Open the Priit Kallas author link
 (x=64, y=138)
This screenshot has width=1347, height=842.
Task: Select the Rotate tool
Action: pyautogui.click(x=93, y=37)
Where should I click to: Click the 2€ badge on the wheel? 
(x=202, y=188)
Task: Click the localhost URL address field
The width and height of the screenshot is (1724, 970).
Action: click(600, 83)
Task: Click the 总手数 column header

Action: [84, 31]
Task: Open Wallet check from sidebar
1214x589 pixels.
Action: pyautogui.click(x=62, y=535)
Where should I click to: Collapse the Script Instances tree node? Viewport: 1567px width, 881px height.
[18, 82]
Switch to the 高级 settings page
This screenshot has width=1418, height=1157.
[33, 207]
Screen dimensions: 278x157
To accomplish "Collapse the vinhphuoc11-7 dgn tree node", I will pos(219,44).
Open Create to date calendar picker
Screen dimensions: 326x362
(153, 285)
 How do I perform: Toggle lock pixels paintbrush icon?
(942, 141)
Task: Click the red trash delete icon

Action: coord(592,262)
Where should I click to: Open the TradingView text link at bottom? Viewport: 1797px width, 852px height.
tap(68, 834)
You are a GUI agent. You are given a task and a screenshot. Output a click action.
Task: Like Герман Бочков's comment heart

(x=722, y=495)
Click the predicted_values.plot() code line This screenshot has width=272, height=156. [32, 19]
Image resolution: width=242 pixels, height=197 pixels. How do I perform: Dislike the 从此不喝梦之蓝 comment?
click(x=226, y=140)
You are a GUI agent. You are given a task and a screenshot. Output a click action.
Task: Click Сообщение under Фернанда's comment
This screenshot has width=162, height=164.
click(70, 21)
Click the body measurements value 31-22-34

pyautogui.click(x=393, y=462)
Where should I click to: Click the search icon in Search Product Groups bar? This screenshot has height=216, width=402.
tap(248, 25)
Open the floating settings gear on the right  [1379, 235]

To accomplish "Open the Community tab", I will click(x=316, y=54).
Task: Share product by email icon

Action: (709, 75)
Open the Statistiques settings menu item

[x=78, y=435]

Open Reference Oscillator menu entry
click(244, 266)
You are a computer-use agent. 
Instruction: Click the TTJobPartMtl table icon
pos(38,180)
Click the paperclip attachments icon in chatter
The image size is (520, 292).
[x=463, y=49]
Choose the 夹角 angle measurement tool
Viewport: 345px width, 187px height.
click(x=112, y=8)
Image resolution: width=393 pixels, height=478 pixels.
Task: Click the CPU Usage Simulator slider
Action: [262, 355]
· · · · · · ·
## The task
Format every line of the items above as a numbered list, omitting the blank lines.

## Task response
1. Open the Priit Kallas author link
2.  (x=64, y=138)
3. This screenshot has width=1347, height=842.
4. Task: Select the Rotate tool
5. Action: pyautogui.click(x=93, y=37)
6. Where should I click to: Click the 2€ badge on the wheel? 
7. (x=202, y=188)
8. Task: Click the localhost URL address field
9. The width and height of the screenshot is (1724, 970).
10. Action: click(600, 83)
11. Task: Click the 总手数 column header
12. Action: [84, 31]
13. Task: Open Wallet check from sidebar
14. 1214x589 pixels.
15. Action: pyautogui.click(x=62, y=535)
16. Where should I click to: Collapse the Script Instances tree node? Viewport: 1567px width, 881px height.
17. [18, 82]
18. Switch to the 高级 settings page
19. This screenshot has width=1418, height=1157.
20. [33, 207]
21. Screen dimensions: 278x157
22. To accomplish "Collapse the vinhphuoc11-7 dgn tree node", I will pos(219,44).
23. Open Create to date calendar picker
24. Screen dimensions: 326x362
25. (153, 285)
26.  How do I perform: Toggle lock pixels paintbrush icon?
27. (942, 141)
28. Task: Click the red trash delete icon
29. Action: coord(592,262)
30. Where should I click to: Open the TradingView text link at bottom? Viewport: 1797px width, 852px height.
31. tap(68, 834)
32. You are a GUI agent. You are given a task and a screenshot. Output a click action.
33. Task: Like Герман Бочков's comment heart
34. (x=722, y=495)
35. Click the predicted_values.plot() code line This screenshot has width=272, height=156. [32, 19]
36. Image resolution: width=242 pixels, height=197 pixels. How do I perform: Dislike the 从此不喝梦之蓝 comment?
37. click(x=226, y=140)
38. You are a GUI agent. You are given a task and a screenshot. Output a click action.
39. Task: Click Сообщение under Фернанда's comment
40. This screenshot has width=162, height=164.
41. click(70, 21)
42. Click the body measurements value 31-22-34
43. pyautogui.click(x=393, y=462)
44. Where should I click to: Click the search icon in Search Product Groups bar? This screenshot has height=216, width=402.
45. tap(248, 25)
46. Open the floating settings gear on the right  [1379, 235]
47. To accomplish "Open the Community tab", I will click(x=316, y=54).
48. Task: Share product by email icon
49. Action: (709, 75)
50. Open the Statistiques settings menu item
51. [x=78, y=435]
52. Open Reference Oscillator menu entry
53. click(244, 266)
54. You are a computer-use agent. 
55. Instruction: Click the TTJobPartMtl table icon
56. pos(38,180)
57. Click the paperclip attachments icon in chatter
58. The image size is (520, 292).
59. [x=463, y=49]
60. Choose the 夹角 angle measurement tool
61. Viewport: 345px width, 187px height.
62. click(x=112, y=8)
63. Image resolution: width=393 pixels, height=478 pixels.
64. Task: Click the CPU Usage Simulator slider
65. Action: [262, 355]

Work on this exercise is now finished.